The sample below is from Kaija Straumanis’s translation of Latvian author Inga Ābele’s Paisums (High Tide) which we discuss in this week’s podcast. Even if you don’t listen to the podcast (and if you don’t, why not?), you should take a look at this—it’s a really interesting book.
In the Beginning
God didn’t create words.
In the beginning there was a dream.
And at the end there was again nothing but a dream.
God appeared to a woman in a dream that was like death.
God found the woman within the dream and said to her:
“If you agree to live your life in reverse, you’ll have the power to give life back to your lover, who died young. Just don’t get your hopes up—your meeting at that crossroads will last about twenty minutes, no more. Then he’ll continue on toward old age, but you, back to childhood.”

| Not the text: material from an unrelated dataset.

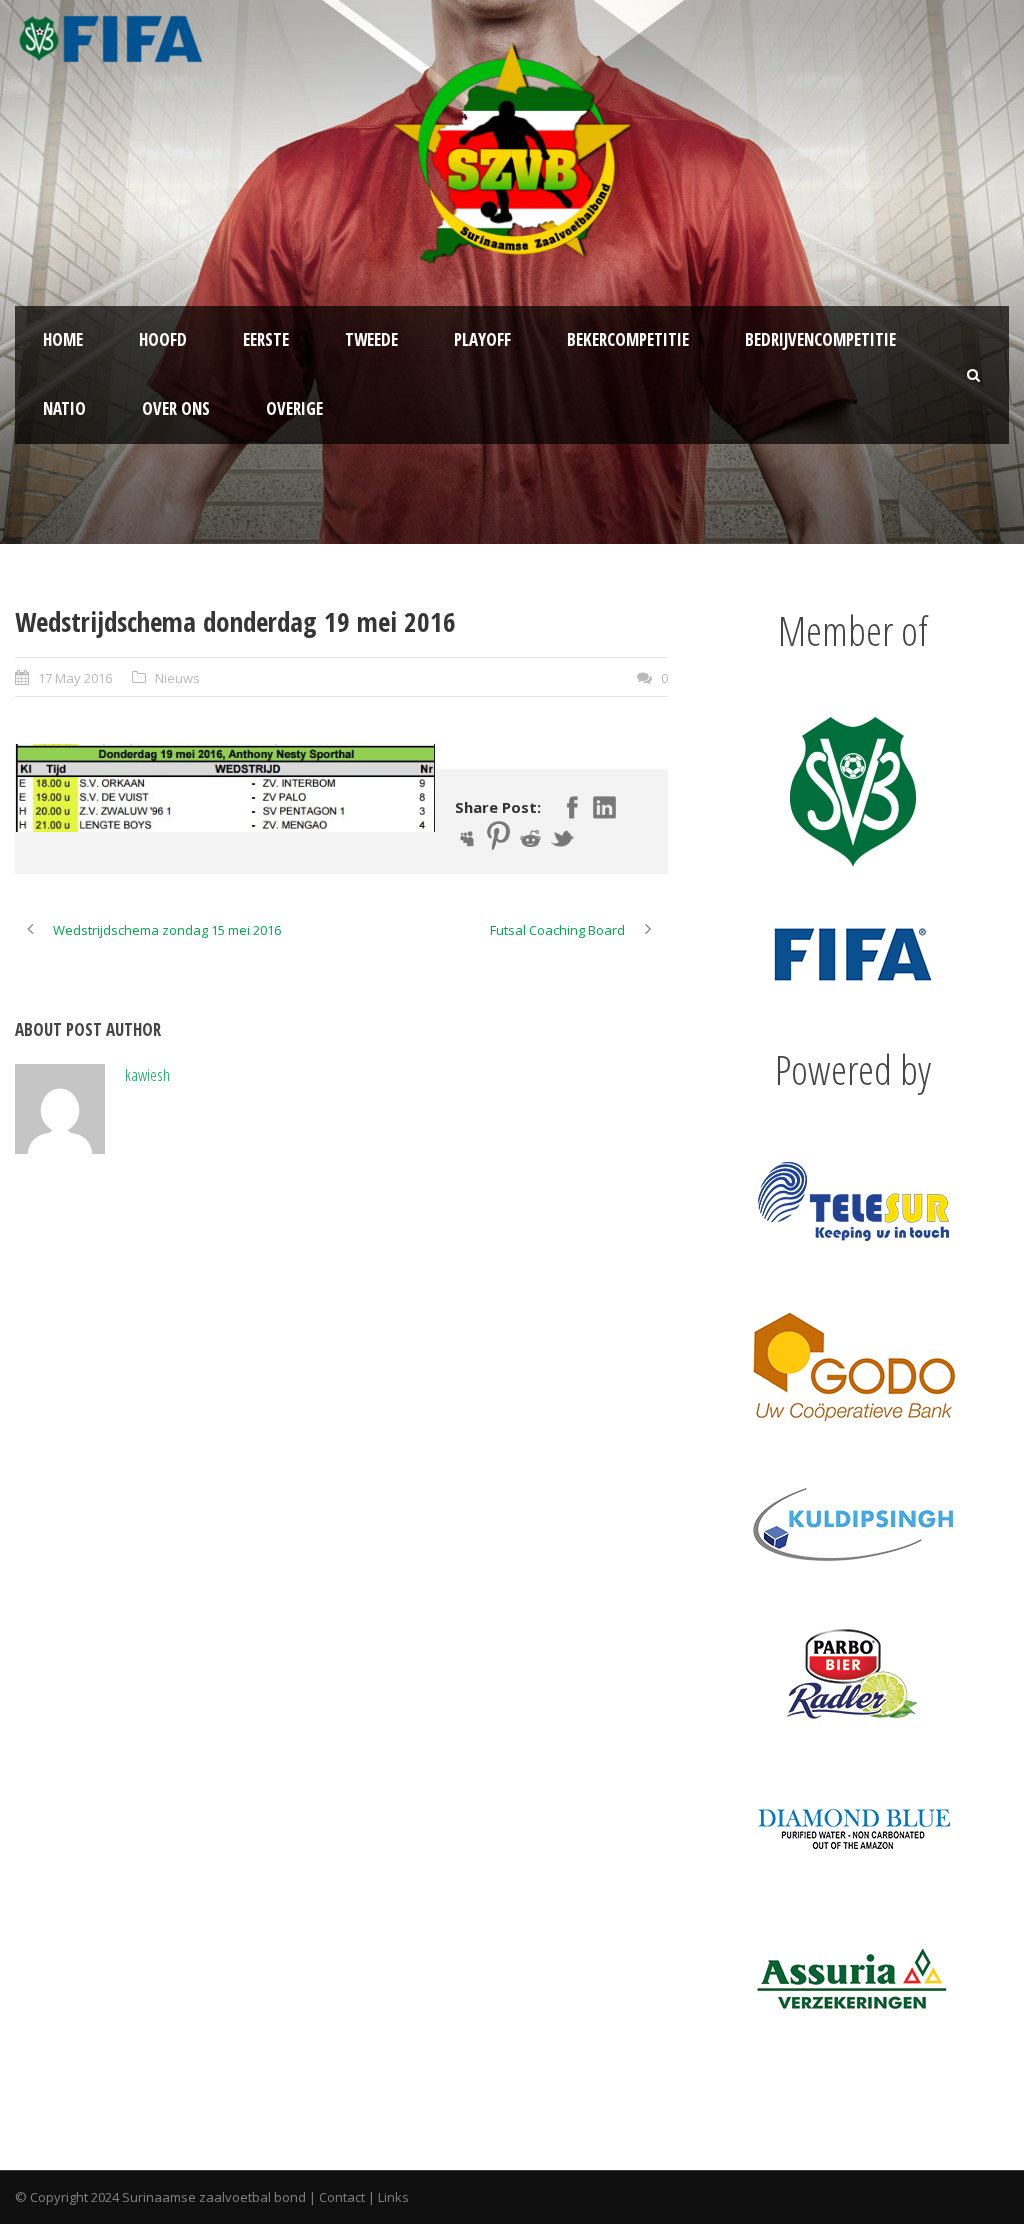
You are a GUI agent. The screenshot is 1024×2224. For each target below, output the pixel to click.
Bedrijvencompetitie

The woman agreed immediately.
“How strange. Do you really value your own life and experiences so little that you’re willing to undo it all without a second thought?”
The woman said nothing.
She remembered this dream when she awoke.
Turns Out—We’ve Lived
She doesn’t need any more advice—patterns, examples. Maybe it’s just a whole new level, but right now she doesn’t need it. She doesn’t read books, newspapers or magazines, doesn’t use the Internet or watch TV, doesn’t go—God forbid—to the theater. It’s like being wrapped in a blanket up to your chin: you see and hear everything, but can’t move a muscle. Everything is right there around you, within arms’ reach. She wanders the house and now and then picks up something, grabs onto something, touches on something. A sentence from a newspaper, a phrase from a Mexican soap opera, an idea from Proust. They’re all always going to be right.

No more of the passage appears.